Figure 1: Gross appearance of gravid uterus with multilobed fibroid in situ. View Figure 1

Figure 2: Uterus with multi-lobed fibroid after removal. View Figure 2

Figure 3: Microscopic appearances showing bundles of smooth muscle fibers with areas of red degeneration. View Figure 3

Her stitches were removed on post-operative day nine and ten alternatively. So, after a total of 17 transfusions the patient recovered from blood loss and was discharged on postoperative day 11 under satisfactory condition and was advised to come for regular follow up.

Discussion

Uterine Leiomyoma are one of the most common benign tumours evidenced in pregnancy with a reported incidence of 0.1 to 10.7% of all pregnancies and the incidence further increases with the advancing age of mother [9]. They rarely show any change in size during pregnancy but can increase in size and volume in first trimester and very rarely in second and third trimester [6] but unlike in this case the fibroid was rapidly growing in second trimester both in size and volume [6]. The exact pathogenesis of these smooth muscle tumours is not clear, but the two main ovarian steroidal hormones; oestradiol and progesterone play a significant role in its growth. The growth promoting effects of these hormones is mainly through local production of specific growth factors which causes augmentation of mitotic rate [10]. Another theory that explains the pathogenesis is response to injury, especially during menstrual cycle in which ischemic damage leads to release of various vasoconstrictive substances, which causes smooth muscle cells of the myometrium to react and synthesis extracellular fibrous matrix [11]. Furthermore, after vascular injury there is over expression of basic fibroblast growth factors in leiomyomas, resulting in their growth [12,13]. Fibroids during pregnancy may become complicated due to degenerations resulting in abdominal pain which may present as mild or acute abdomen [14]. They can cause complications in ante-, intra- and postpartum periods of pregnancy which include spontaneous abortions, preterm labour, premature rupture of membranes, abruption placenta, placenta previa/accrete, labour dystocia, red degeneration, malpresentation, intrauterine growth restriction, feto-pelvic disproportion, retention of placenta, postpartum haemorrhage, etc [15-17]. Around 10%-40% of all prepartum complications during pregnancy with fibroid are due to the presence of fibroid itself [18].

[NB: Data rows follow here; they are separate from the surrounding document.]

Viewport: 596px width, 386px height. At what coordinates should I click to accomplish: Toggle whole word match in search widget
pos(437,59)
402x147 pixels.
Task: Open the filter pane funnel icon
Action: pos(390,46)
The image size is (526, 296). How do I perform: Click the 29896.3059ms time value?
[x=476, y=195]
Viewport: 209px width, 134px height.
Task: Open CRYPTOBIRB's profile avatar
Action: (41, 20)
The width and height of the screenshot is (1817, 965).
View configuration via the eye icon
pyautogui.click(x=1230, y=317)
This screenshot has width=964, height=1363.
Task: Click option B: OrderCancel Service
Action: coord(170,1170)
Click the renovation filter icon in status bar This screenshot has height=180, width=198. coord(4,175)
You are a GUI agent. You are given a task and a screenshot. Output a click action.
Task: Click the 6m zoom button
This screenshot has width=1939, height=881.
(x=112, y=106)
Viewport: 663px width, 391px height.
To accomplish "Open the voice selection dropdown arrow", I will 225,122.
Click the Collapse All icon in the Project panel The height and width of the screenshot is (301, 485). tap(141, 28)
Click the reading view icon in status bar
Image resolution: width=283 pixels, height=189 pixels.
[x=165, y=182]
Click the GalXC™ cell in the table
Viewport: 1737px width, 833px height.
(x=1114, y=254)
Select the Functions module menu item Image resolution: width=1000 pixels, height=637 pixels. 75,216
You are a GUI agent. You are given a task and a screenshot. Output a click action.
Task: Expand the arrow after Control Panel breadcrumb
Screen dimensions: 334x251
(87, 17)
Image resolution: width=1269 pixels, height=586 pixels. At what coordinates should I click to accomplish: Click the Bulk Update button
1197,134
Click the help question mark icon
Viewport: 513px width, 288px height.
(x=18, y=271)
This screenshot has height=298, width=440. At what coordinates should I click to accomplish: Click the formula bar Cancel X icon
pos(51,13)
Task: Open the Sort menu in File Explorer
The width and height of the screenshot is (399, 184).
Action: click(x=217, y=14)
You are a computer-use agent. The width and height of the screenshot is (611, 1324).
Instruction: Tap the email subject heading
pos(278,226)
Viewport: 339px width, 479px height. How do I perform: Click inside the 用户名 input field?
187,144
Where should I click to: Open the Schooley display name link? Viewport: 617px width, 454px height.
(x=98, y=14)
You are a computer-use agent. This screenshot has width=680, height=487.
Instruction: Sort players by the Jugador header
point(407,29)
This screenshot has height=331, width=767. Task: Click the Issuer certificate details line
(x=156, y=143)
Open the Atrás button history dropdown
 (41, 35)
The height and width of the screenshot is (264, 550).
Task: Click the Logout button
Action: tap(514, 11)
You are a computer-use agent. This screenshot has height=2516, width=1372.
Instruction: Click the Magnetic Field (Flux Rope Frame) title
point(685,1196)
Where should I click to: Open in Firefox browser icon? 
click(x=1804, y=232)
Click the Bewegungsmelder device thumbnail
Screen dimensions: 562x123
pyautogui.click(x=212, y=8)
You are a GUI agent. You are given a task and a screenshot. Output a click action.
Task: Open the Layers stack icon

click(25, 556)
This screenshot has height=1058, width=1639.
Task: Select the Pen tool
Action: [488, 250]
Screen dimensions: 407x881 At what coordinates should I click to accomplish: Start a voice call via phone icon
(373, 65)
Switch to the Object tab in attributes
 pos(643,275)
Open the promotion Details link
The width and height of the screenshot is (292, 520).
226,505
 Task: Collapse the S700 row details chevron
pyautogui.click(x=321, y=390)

Patients with uterine fibroid during pregnancy usually present with severe abdominal pain. In our case also the patient presented with acute abdominal pain with distention. A variety of factors such as epigenetic or genetic mechanism, disorganization of extracellular matrix, growth factors have shown interaction with pathogenesis of growing fibroid [15]. As far as management is considered, conservative with anti-inflammatory therapy is considered as gold standard, and the surgery is generally avoided during pregnancy because of the risks of hysterectomy secondary to severe haemorrhage, pregnancy injury, and pregnancy loss [3]. The main conditions that induce inevitably the surgical procedure are the torsion of pedunculated fibroids or rare cases of necrosis with resultant inflammatory peritoneal reaction, and if symptoms persist for more than 72 hours of drug therapy. Therefore, the diagnosis needs a particular attention for the appropriate management choice [3,15].

Surgical removal of fibroids in pregnancy can be performed by laparotomy or laparoscopy technique taking into account the volume and location of nodules. Another treatment modality namely uterine artery embolization (bilateral) has been performed by interventional radiologists to control postpartum haemorrhage and alternative procedure for treating large symptomatic fibroids in women who are not pregnant and not desirous of future fertility [3].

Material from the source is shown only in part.